** Opening Material for this exercise block **
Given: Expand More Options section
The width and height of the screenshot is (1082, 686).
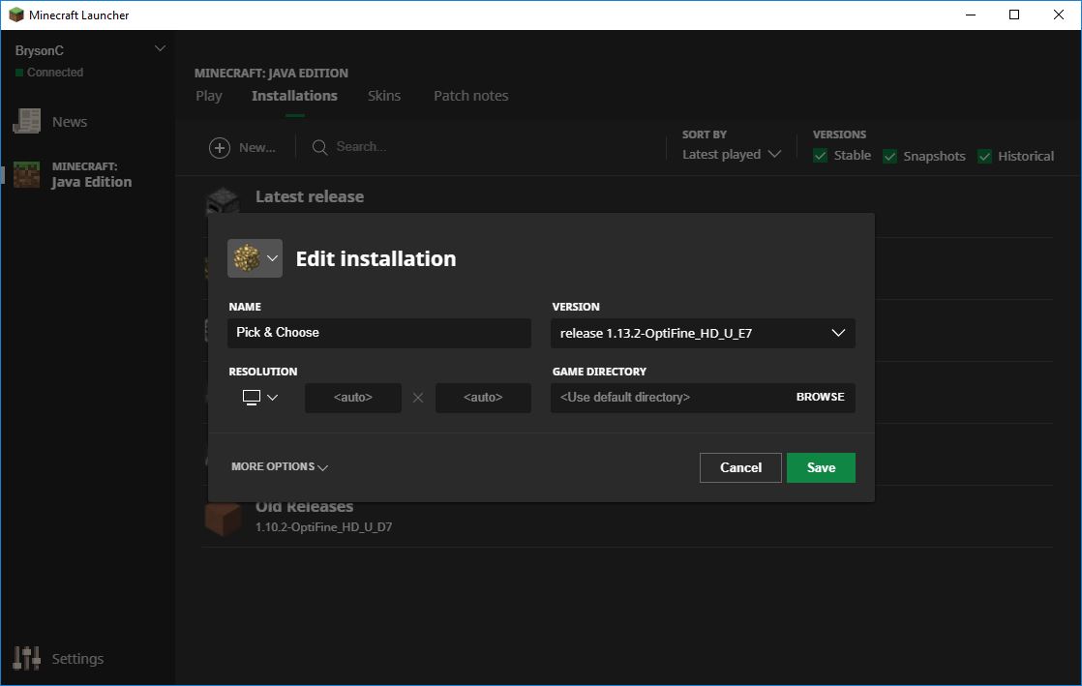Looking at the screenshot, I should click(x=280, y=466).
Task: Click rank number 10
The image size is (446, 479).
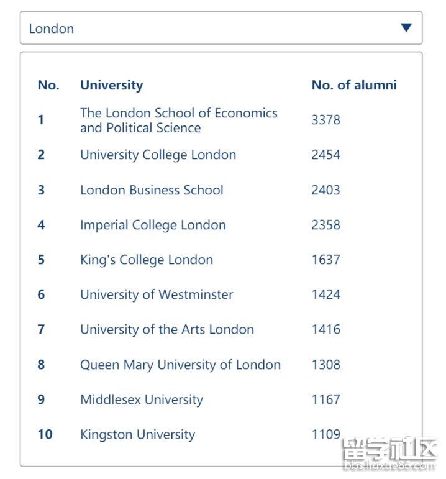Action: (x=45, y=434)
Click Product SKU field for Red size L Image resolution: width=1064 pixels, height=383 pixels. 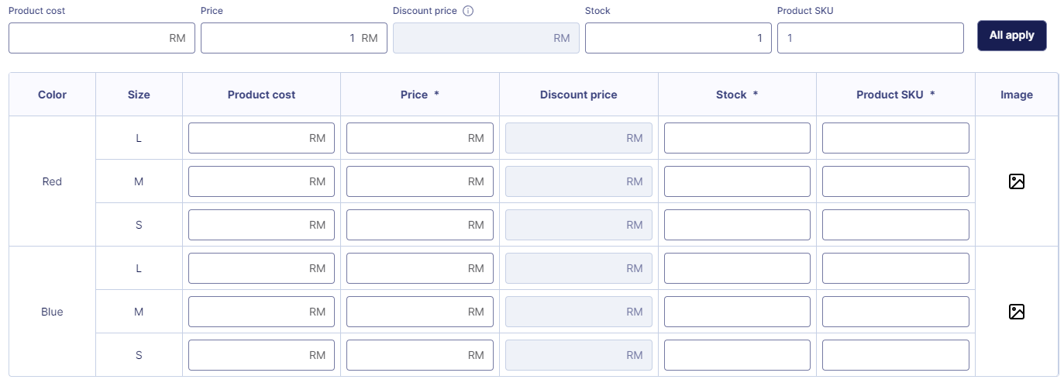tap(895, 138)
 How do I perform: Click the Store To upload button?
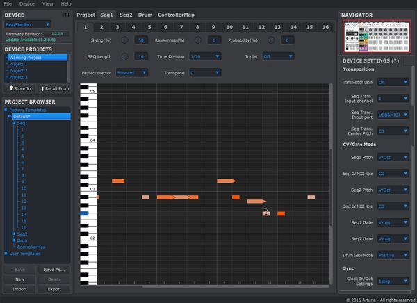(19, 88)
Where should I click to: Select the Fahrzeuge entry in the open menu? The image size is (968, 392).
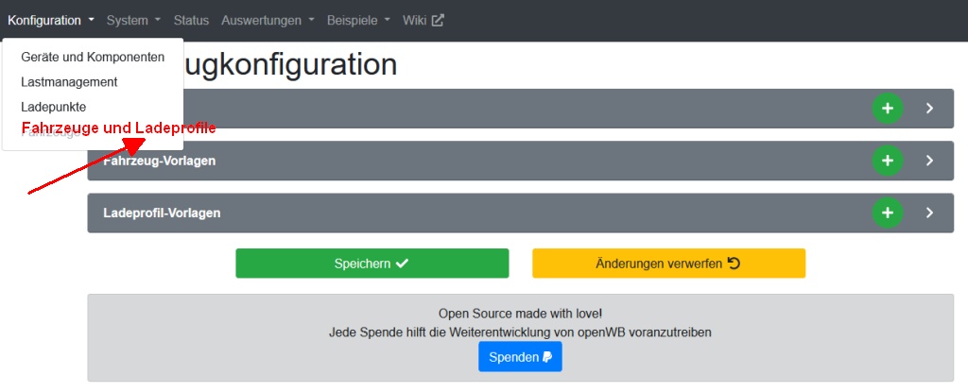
** Closing Material for this exercise block **
> What you have to do
Set down, word for word, the line that holds "How do I perform: Click" and all lines after it to the end of the entries above, but not the pictures.

> Worked solution
 How do I perform: Click the Store To upload button?
(19, 88)
Where should I click to: Select the Fahrzeuge entry in the open menu? The image size is (968, 392).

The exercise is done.